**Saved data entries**
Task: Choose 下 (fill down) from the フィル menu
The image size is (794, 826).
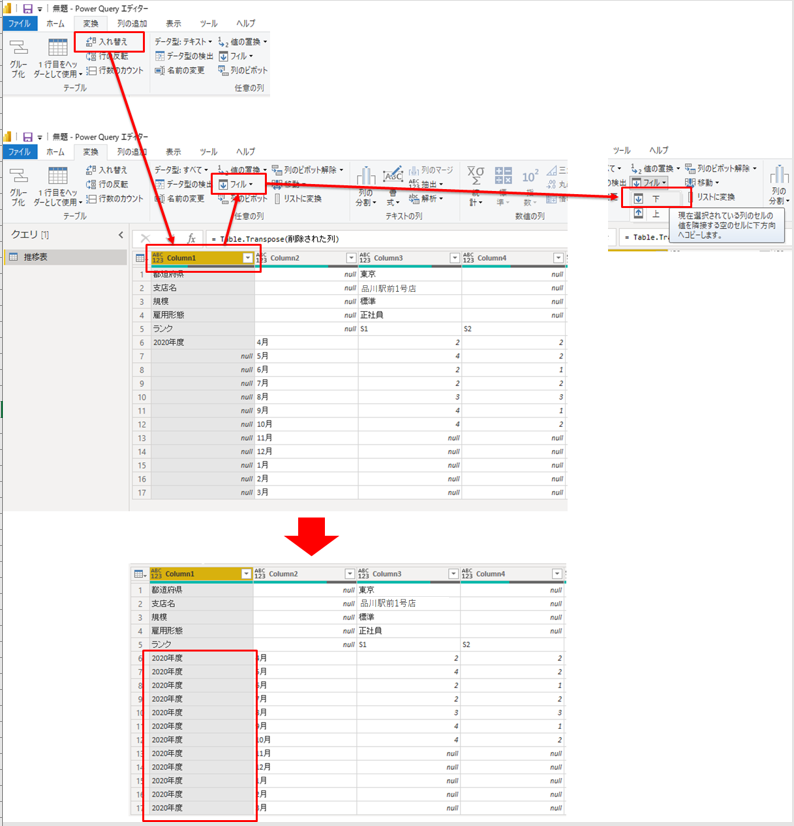Action: 654,199
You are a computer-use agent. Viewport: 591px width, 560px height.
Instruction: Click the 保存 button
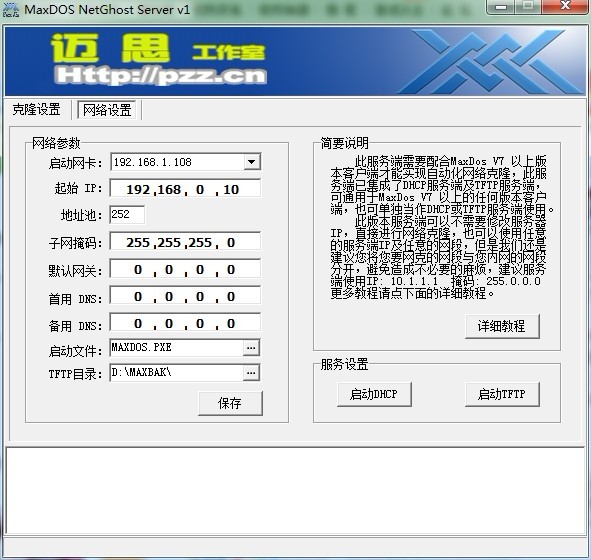click(x=230, y=403)
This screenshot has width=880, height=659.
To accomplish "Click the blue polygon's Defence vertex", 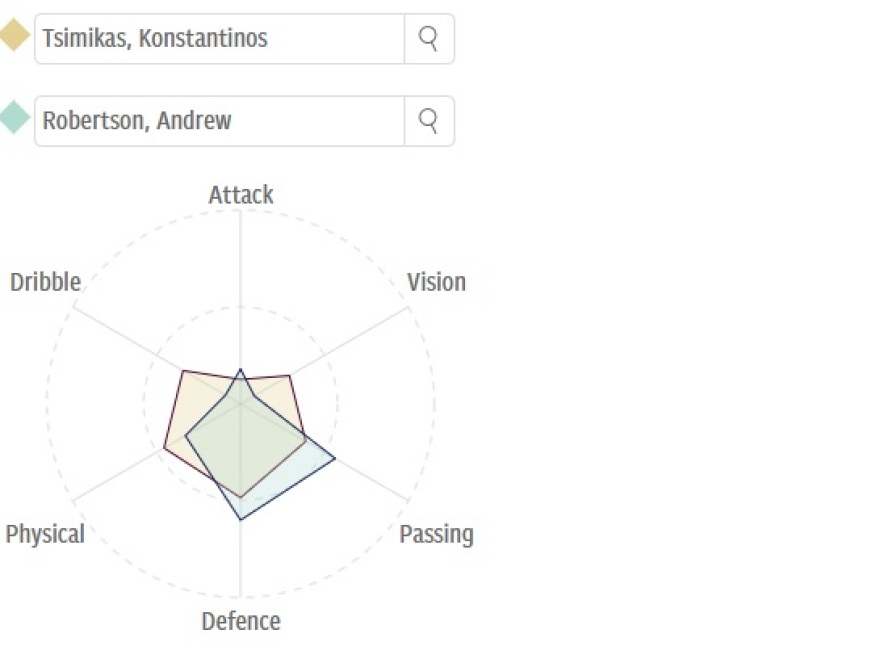I will [241, 520].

**ABOUT THIS TASK**
The number alone, please: how many lines in the data contain the string "height"?

**RESPONSE TO THIS TASK**
2